A veces, para contrarrestar nuestra ceguera, los astros arrojan luz sobre las bifurcaciones entre los caminos que otros forjan. Aún así, para algunos pasará por desapercibida la coincidencia temporal entre el estreno de El escritor fantasma (2010) en México y la publicación de la autobiografía de Tony Blair en Inglaterra. Con la complicada distancia que guarda la ficción de la realidad, el ex Primer Ministro británico del más reciente filme de Roman Polanski, Adam Lang, –interpretado con justo recato por Pierce Brosnan- que contrata a dos escritores fantasma (‘negros’ es la palabra que en español designa a quienes ponen sus letras al servicio de otra firma), uno, a quien no vemos en pantalla, para escribir sus memorias, al otro (McGregor), más adelante, para sustituir al primero tras su misteriosa muerte, refiere con obviedad al polémico Tony Blair.
En el filme, este personaje, al tiempo que reconstruye verbalmente su pasado (el escritor le da forma y tinta a sus palabras), se encuentra en la incómoda posición de tener que motivar sus decisiones como mandatario tras las acusaciones de su otrora ministro de relaciones exteriores (Robert Pugh quien ostenta un asombroso parecido con Robin Cook, el ex Secretario de Relaciones Exteriores). A saber, ha sido inculpado de secuestro y tortura de prisioneros de guerra durante su ya terminado gobierno. Ante la remota posibilidad de que fuera declarado culpable, en algún momento se contempla la probabilidad de no poder volver a Inglaterra y quedarse varado en su casa de playa, una especie de cuartel de trabajo, en Estados Unidos. Pero el carácter del mandatario da para más. Decide entonces enfrentar a los medios y defender su prestigio; en el intento, como su esposa lo señala, la corona deviene sombrero de bufón.
No es la primera vez que Polanski trata las paradojas del poder: sus recipientes parecen más víctimas que autores del destino. En Macbeth (1971) (donde también ronda un fantasma, el de la culpa) mostraba a un rey visiblemente desorientado que deambula en un ambiente caótico donde el crimen de asesinar es un mal mucho menor que el de fracasar tratando de alcanzar la corona. No hay fin que justifique un crimen (tampoco autobiografía que lo haga), pero en el intento surgen balbuceos con tono de heroísmo como :“Se puede poner en duda cómo lidiar con esto, o no, y sigo pensando que es una pregunta muy difícil, por lo que digo en última instancia, instintivamente, creo que teníamos que enfrentarlo de esa manera.” La cita es de Blair.

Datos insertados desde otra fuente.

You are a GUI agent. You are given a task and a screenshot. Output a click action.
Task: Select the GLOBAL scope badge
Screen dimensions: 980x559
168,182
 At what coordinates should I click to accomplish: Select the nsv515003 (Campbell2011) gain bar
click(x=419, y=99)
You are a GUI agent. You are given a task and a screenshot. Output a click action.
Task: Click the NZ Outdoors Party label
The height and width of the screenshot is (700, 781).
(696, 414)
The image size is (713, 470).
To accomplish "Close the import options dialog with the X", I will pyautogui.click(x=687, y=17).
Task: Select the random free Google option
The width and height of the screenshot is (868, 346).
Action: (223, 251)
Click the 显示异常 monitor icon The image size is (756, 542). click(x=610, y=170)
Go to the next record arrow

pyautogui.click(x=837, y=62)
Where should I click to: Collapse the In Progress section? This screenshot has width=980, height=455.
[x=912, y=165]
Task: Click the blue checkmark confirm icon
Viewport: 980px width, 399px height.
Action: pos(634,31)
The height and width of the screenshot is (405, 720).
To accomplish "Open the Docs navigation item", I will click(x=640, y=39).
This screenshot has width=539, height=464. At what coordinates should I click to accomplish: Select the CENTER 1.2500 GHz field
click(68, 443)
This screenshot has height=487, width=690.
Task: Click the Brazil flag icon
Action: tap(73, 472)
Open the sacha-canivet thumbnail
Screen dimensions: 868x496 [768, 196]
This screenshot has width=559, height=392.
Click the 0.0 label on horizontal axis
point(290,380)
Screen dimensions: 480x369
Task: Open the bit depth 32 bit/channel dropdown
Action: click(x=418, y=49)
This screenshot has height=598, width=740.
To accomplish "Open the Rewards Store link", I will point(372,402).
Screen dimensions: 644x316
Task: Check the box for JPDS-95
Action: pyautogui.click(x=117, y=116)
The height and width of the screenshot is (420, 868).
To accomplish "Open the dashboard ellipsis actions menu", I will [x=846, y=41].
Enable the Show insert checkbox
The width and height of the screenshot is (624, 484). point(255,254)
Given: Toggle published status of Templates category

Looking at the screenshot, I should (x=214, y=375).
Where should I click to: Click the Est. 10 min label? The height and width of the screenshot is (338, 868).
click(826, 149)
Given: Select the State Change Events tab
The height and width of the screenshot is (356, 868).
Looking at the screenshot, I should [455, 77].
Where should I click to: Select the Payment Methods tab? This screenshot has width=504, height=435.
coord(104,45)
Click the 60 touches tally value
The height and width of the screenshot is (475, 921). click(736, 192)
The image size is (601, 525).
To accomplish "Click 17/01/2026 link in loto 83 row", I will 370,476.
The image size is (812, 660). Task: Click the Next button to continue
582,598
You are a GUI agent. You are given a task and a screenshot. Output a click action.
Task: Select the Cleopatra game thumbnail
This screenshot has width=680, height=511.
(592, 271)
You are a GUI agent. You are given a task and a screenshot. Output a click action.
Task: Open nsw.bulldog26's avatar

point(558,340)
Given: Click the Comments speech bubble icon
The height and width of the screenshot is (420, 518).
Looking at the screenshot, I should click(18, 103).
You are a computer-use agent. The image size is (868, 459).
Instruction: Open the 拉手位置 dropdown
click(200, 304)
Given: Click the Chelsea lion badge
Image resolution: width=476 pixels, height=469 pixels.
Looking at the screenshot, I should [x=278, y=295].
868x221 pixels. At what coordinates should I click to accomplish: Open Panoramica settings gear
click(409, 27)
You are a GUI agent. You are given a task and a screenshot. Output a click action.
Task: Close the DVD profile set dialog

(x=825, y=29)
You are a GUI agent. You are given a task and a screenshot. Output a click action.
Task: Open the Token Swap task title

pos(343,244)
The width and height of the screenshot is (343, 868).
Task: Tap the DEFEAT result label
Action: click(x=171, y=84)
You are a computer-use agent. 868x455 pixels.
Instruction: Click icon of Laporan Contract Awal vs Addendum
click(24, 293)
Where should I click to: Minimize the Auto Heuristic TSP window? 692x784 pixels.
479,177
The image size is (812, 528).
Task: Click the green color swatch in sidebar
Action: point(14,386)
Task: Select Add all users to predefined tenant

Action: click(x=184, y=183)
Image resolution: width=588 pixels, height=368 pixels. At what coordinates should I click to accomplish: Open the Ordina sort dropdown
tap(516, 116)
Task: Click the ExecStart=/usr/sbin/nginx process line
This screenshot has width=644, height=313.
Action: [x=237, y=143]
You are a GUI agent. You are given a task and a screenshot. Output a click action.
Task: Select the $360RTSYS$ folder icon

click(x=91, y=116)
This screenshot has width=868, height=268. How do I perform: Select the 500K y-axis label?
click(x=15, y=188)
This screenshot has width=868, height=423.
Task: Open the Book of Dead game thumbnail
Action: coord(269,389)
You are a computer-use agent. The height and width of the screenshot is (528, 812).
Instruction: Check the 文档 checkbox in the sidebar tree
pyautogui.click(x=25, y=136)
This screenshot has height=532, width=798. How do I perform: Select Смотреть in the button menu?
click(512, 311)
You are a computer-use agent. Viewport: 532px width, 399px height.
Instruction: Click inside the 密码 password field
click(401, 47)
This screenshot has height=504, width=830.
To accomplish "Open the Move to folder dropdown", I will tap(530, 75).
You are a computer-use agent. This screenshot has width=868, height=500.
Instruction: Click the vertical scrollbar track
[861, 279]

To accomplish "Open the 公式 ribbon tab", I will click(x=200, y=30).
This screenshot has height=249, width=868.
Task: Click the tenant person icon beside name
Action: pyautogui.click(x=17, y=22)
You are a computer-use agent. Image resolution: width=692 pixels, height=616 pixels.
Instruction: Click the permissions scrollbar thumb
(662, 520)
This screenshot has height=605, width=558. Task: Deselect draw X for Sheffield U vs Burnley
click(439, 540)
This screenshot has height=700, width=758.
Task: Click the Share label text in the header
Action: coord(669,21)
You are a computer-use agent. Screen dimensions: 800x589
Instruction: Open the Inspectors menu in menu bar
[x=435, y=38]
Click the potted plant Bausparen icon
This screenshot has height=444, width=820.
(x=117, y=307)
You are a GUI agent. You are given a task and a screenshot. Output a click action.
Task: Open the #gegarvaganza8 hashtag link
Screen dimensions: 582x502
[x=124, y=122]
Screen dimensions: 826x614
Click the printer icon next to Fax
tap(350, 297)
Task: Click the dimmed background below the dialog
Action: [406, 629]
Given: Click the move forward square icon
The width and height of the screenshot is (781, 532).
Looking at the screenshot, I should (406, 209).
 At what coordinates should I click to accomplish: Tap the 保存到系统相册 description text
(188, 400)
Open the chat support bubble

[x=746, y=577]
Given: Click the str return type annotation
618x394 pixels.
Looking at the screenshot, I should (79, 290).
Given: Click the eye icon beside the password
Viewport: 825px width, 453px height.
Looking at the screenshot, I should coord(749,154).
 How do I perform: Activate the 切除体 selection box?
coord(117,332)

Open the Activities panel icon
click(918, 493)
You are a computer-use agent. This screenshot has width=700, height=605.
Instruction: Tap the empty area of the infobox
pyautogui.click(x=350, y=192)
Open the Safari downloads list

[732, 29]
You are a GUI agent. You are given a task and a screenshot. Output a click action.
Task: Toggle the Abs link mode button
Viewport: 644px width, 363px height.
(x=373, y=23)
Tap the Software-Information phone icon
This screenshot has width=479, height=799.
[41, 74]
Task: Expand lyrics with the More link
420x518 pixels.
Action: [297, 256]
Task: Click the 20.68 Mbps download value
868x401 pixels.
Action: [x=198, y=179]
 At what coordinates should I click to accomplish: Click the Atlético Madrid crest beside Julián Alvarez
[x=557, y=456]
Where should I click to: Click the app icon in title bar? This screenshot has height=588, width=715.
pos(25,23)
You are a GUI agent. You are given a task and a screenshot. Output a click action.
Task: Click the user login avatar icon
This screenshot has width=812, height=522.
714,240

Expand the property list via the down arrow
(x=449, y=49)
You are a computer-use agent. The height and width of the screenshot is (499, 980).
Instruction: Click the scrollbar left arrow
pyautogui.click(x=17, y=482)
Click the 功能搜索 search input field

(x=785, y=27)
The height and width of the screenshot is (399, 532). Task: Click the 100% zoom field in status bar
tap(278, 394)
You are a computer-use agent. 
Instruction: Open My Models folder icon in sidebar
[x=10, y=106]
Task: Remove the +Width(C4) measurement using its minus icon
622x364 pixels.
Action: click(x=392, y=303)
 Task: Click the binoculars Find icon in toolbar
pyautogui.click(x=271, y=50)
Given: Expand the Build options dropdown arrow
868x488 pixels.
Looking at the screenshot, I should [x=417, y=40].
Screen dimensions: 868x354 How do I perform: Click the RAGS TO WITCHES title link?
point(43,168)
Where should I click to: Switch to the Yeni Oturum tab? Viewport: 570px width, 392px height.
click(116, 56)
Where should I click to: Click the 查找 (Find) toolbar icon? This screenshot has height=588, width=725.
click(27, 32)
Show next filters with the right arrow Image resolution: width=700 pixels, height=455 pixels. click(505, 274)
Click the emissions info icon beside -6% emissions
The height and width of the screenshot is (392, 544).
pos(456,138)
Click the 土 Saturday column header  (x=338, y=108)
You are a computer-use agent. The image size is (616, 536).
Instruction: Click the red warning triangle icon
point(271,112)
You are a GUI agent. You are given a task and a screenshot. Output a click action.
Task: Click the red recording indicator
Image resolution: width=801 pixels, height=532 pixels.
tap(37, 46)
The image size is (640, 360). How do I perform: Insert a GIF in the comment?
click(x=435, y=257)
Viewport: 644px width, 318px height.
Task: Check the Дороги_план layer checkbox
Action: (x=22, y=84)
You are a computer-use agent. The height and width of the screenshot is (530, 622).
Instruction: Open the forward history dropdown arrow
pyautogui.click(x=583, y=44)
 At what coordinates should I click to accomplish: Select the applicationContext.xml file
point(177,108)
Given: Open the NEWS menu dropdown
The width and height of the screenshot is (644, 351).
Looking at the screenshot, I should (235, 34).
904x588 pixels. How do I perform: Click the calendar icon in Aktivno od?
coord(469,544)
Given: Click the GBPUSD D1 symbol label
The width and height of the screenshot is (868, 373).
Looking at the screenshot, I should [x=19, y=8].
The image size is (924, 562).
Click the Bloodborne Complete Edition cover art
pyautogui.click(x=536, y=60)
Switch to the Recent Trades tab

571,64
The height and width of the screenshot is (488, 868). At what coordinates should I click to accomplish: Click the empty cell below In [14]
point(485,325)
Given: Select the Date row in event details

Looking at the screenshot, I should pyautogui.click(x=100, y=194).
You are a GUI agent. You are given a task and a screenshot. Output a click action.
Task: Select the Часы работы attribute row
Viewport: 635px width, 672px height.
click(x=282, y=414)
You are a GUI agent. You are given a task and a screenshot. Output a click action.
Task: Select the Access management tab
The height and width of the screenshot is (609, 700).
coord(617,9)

En el cine de Polanski la tensión se establece entre lo que sucede dentro y fuera de toda clase de espacios encerrados. Entre lo que se dice y lo que se calla. Entre lo que se muestra y lo que no. En este filme la gama es amplísima: una casa (fría y minimalista, con muros de piedra que acogen y amplios ventanales que muestran, a veces con poca nitidez, el exterior), una isla poco poblada, el clima gris y cada vez más lluvioso, un ferry que más vale no abordar e, incluso, la personalidad de alguien más. El protagonista, el escritor anónimo del título, carece de pasado, de relaciones estrechas, vaga entre la historia del ex gobernante y la estela de pistas que ha heredado de su ya sepultado antecesor. El suspenso se construye con sutil elegancia balanceando cada uno de estos elementos en la versión más modesta de la fórmula del thriller. Sin alcanzar una obra maestra (está lejos de, por ejemplo, Repulsión, 1965), Polanski logra lo que sólo los grandes, darle algo a todos los públicos. Las referencias biográficas y extratextuales no distraen; son invisibles para quien las ignore y están ahí para quien las goce. Añade además una chispa de humor: ante las fallas de la razón y del lenguaje queda una risa kafkiana, la de la desesperanza.